12}, Igor S Lyubutin¹

Affiliations

¹ Shubnikov Institute of Crystallography, Federal Scientific Research Center Crystallography and Photonics, Russian Academy of Sciences, 59 Leninsky Prospekt, Moscow, 119333, Russia.
² Center for High Pressure Science and Technology Advanced Research (HPSTAR), Beijing, 100193, China.
³ V. L. Ginzburg Center for High-Temperature Superconductivity and Quantum Materials P. N. Lebedev Physical Institute, Russian Academy of Sciences, Moscow, 119991, Russia.
⁴ Skolkovo Institute of Science and Technology, Bolshoy Boulevard, 30/1, Moscow, 121205, Russia.
⁵ Center for Fundamental and Applied Research, Dukhov Research Institute of Automatics (VNIIA), st. Sushchevskaya, 22, Moscow, 127055, Russia.
⁶ Laboratory of Computational Materials Discovery, Moscow Institute of Physics and Technology, 9 Institutsky Lane, Dolgoprudny, 141700, Russia.
⁷ A.N. Nesmeyanov Institute of Organoelement Compounds, Russian Academy of Sciences, 28 Vavilova str., Moscow, 119334, Russia.
⁸ Hochfeld-Magnetlabor Dresden (HLD-EMFL) and Würzburg-Dresden Cluster of Excellence, Helmholtz-Zentrum Dresden-Rossendorf (HZDR), 01328, Dresden, Germany.
⁹ National High Magnetic Field Laboratory, Florida State University, Tallahassee, Florida, 32310, USA.
¹⁰ Institute of Inorganic Chemistry, University of Cologne, 50939, Cologne, Germany.
¹¹ Earth and Planets Laboratory, Carnegie Institution for Science, 5241 Broad Branch Road NW, Washington, DC, 20015, USA.
¹² HSE Tikhonov Moscow Institute of Electronics and Mathematics National Research University Higher School of Economics, 20 Myasnitskaya ulitsa, Moscow, 101000, Russia.

Abstract

The chemical interaction of Sn with H₂ by X-ray diffraction methods at pressures of 180-210 GPa is studied.

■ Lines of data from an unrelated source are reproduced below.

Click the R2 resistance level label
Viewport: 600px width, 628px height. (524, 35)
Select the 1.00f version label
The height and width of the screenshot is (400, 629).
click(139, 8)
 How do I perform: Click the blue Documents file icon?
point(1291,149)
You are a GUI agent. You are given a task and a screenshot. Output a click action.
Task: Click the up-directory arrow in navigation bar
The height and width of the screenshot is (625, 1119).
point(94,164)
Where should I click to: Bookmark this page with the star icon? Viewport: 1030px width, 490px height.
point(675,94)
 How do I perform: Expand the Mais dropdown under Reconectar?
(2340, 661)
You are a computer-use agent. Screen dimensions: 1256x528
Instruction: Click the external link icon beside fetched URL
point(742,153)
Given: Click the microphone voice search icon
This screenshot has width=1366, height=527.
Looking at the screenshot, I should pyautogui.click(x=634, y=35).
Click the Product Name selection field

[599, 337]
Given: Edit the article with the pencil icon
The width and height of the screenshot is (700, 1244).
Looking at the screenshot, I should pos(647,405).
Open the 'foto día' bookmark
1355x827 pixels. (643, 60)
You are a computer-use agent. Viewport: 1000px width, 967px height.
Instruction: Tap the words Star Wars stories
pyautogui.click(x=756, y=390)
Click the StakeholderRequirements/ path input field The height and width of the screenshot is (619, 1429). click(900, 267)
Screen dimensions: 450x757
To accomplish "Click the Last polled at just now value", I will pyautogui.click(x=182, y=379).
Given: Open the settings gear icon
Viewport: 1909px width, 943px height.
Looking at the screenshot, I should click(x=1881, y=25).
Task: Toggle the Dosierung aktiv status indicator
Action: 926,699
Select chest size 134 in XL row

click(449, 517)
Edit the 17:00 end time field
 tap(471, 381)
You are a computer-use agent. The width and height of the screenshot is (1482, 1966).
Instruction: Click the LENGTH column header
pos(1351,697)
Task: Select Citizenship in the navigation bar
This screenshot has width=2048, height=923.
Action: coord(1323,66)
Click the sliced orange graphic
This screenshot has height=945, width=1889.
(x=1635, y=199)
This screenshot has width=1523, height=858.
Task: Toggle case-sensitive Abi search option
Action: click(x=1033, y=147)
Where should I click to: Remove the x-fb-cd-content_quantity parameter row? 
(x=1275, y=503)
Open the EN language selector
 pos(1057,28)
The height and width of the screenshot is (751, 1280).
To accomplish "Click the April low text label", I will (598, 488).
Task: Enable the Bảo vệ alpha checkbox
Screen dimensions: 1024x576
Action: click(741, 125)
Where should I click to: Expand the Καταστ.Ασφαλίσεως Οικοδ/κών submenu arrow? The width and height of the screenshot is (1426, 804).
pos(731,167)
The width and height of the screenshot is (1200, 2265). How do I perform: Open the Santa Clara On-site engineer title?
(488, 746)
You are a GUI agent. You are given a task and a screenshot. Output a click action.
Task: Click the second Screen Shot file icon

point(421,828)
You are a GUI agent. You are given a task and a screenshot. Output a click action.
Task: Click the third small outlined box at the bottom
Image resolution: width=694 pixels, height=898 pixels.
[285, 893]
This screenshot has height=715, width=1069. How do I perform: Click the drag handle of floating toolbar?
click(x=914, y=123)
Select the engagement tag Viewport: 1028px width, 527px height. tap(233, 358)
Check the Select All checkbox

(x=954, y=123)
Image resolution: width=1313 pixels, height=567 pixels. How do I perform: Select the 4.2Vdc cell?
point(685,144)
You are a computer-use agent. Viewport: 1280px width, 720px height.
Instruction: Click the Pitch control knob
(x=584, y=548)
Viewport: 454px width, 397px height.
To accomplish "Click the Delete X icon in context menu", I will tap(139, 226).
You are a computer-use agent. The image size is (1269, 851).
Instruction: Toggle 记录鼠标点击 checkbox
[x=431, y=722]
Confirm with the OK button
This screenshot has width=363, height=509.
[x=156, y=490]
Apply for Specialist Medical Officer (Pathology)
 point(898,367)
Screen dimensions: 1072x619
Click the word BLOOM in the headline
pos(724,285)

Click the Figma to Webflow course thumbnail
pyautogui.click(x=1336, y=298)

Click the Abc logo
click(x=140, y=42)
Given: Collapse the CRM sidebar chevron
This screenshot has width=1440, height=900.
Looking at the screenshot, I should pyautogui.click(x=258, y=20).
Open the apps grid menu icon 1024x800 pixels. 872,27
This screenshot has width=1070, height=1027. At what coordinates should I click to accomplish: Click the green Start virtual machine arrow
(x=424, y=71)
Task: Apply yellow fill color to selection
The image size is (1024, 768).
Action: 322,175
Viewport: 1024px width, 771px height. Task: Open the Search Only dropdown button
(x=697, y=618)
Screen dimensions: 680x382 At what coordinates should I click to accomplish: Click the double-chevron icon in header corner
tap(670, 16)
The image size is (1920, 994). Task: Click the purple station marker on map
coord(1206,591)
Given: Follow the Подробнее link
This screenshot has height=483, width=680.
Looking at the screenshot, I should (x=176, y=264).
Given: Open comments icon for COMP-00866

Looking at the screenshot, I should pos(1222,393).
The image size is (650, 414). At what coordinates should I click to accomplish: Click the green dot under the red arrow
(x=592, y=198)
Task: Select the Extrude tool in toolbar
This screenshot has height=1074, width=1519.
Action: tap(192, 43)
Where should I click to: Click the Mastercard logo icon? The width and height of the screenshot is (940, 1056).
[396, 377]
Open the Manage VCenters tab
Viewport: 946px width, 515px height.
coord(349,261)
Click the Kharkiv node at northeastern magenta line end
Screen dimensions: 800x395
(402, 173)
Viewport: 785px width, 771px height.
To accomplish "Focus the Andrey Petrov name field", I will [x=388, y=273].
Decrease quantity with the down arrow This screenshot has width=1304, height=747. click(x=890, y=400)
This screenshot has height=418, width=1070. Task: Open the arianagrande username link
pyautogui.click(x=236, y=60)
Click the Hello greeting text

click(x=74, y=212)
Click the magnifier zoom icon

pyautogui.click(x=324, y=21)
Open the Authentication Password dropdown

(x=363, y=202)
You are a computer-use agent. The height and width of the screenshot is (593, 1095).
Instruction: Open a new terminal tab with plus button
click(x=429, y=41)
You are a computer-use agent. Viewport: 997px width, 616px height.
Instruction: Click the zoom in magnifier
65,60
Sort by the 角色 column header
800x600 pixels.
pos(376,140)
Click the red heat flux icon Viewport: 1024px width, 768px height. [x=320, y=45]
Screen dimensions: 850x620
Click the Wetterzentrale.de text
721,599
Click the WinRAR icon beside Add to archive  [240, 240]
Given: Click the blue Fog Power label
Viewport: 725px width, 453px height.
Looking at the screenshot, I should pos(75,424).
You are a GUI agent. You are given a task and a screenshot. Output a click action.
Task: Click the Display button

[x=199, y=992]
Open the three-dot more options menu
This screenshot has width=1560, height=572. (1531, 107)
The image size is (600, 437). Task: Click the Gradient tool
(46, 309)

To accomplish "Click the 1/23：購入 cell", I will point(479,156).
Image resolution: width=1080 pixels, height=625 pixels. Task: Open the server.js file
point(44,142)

A previously unknown tetrahydride SnH₄ with a cubic structure (fcc) exhibiting superconducting properties below T_C = 72 K is obtained; the formation of a high molecular C2/m-SnH₁₄ superhydride and several lower hydrides, fcc SnH₂ , and C2-Sn₁₂ H₁₈ , is also detected. The temperature dependence of critical current density J_C (T) in SnH₄ yields the superconducting gap 2Δ(0) = 21.6 meV at 180 GPa. SnH₄ has unusual behavior in strong magnetic fields: B,T-linear dependences of magnetoresistance and the upper critical magnetic field B_C2 (T) ∝ (T_C - T). The latter contradicts the Wertheimer-Helfand-Hohenberg model developed for conventional superconductors. Along with this, the temperature dependence of electrical resistance of fcc SnH₄ in non-superconducting state exhibits a deviation from what is expected for phonon-mediated scattering described by the Bloch-Grüneisen model and is beyond the framework of the Fermi liquid theory. Such anomalies occur for many superhydrides, making them much closer to cuprates than previously believed.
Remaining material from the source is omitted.